Puljujärvi was sent down mid-season and made his Mestis debut in 2014–15 with Kärpät affiliate Kajaanin Hokki. He finished the season with 13 points in 15 games. During the season, Puljujärvi was considered good enough again, that he was sent to the Kärpät hockey team to continue his career there. Kärpät would be his final team before he would be drafted into the NHL.

In 2015–16, his first full season with Kärpät, Puljujärvi played in 50 Liiga games, scoring 28 points (13 goals and 15 assists), as well as in ten playoff games with four goals and five assists. He also competed in the Champions Hockey League (CHL) with the club, recording 2 assists in 13 games but remained goalless.

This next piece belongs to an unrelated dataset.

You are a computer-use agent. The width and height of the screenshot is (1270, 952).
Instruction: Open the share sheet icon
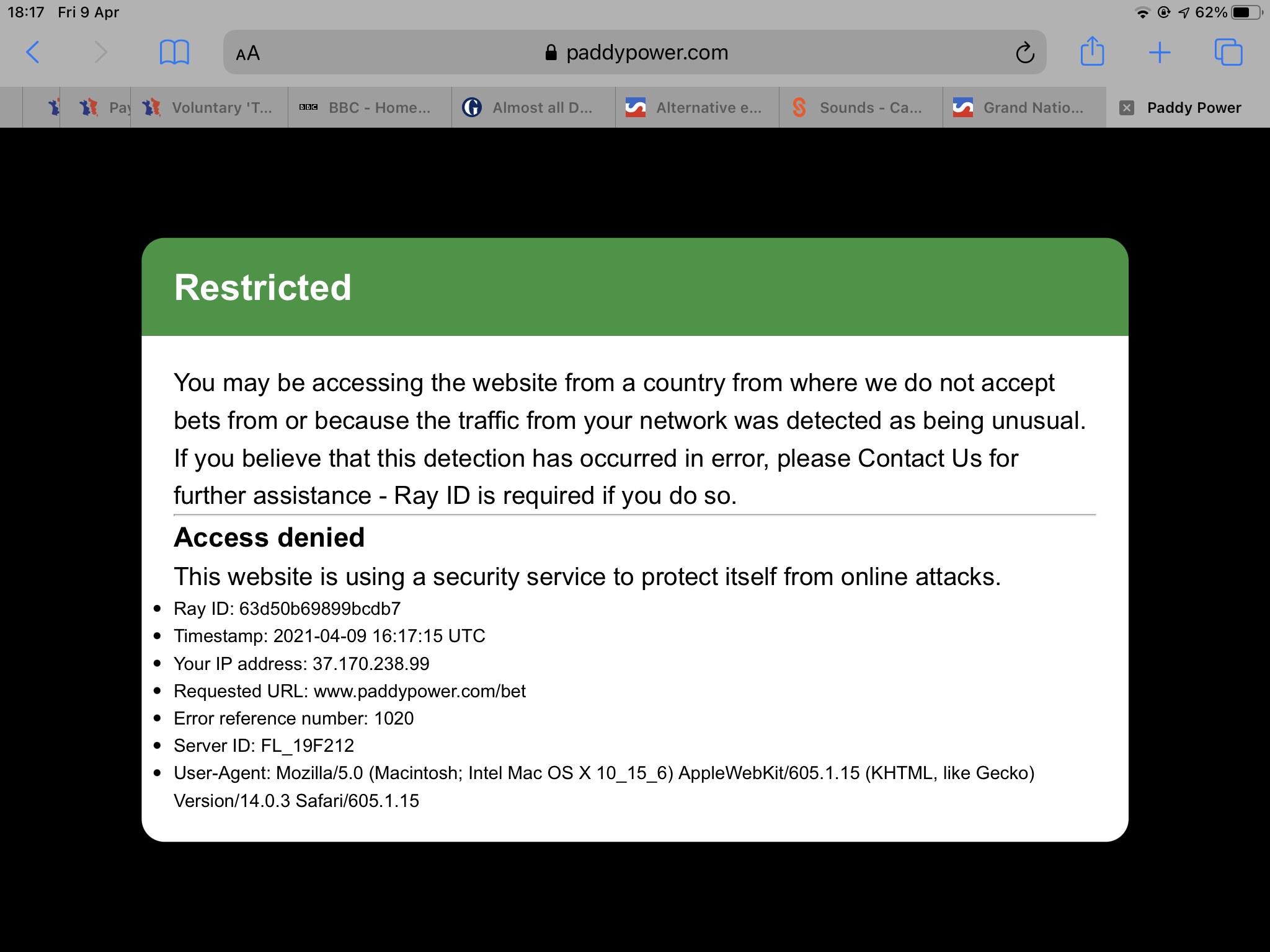(x=1092, y=51)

Puljujärvi would then leave the team and European hockey altogether, as he would be drafted into the NHL as the fourth overall pick by the Edmonton Oilers.

Edmonton Oilers
Puljujärvi signed a three-year, entry-level contract with the Edmonton Oilers on 13 July 2016. He opted to wear sweater #98 with the team, making him the first NHL player to do so since 1985, when Brian Lawton wore the number in a regular season game. But he later chose to change his number to #13 for the 2020-2021 season with the Edmonton Oilers. After making the Oilers opening night roster for the 2016–17 season, he made his NHL debut on opening night with the Oilers in which he scored his first career NHL goal on 12 October 2016.

After just 28 games, Puljujärvi was sent down to the Oilers' American Hockey League (AHL), the affiliate Bakersfield Condors, for more development time. During his tenure at the AHL, Puljujärvi scored 12 goals and 16 assists in 39 games.

Puljujärvi returned to the Oilers in the 2016–17 NHL season but ultimately bounced between the NHL and AHL squads. On 20 January 2018, Puljujärvi registered a career-high three-point game, recording one goal and two assists against the Vancouver Canucks. This would also mark the first time Puljujärvi received a first star for a game.

He returned to Oulun Kärpät in August 2019, signing an initial one-year contract, though the Edmonton Oilers would hold his NHL rights.

On 7 October 2020, after a year of holding out from the Oilers organization, Puljujärvi was signed to a two-year, $2.35 million contract with the Oilers. He remained with Kärpät on loan until the commencement of the delayed 2020–21 NHL season.

As a restricted free agent following the 2021–22 season, Puljujärvi avoided arbitration with the Oilers after re-signing to a one-year, $3 million contract extension on 26 July 2022.

Carolina Hurricanes
Approaching the NHL trade deadline, Puljujärvi was dealt by the Oilers to the Carolina Hurricanes in exchange for Patrik Puistola on 28 February 2023.

International play

Puljujärvi helped team Finland win silver medal at the 2015 IIHF World U18 Championships in Switzerland.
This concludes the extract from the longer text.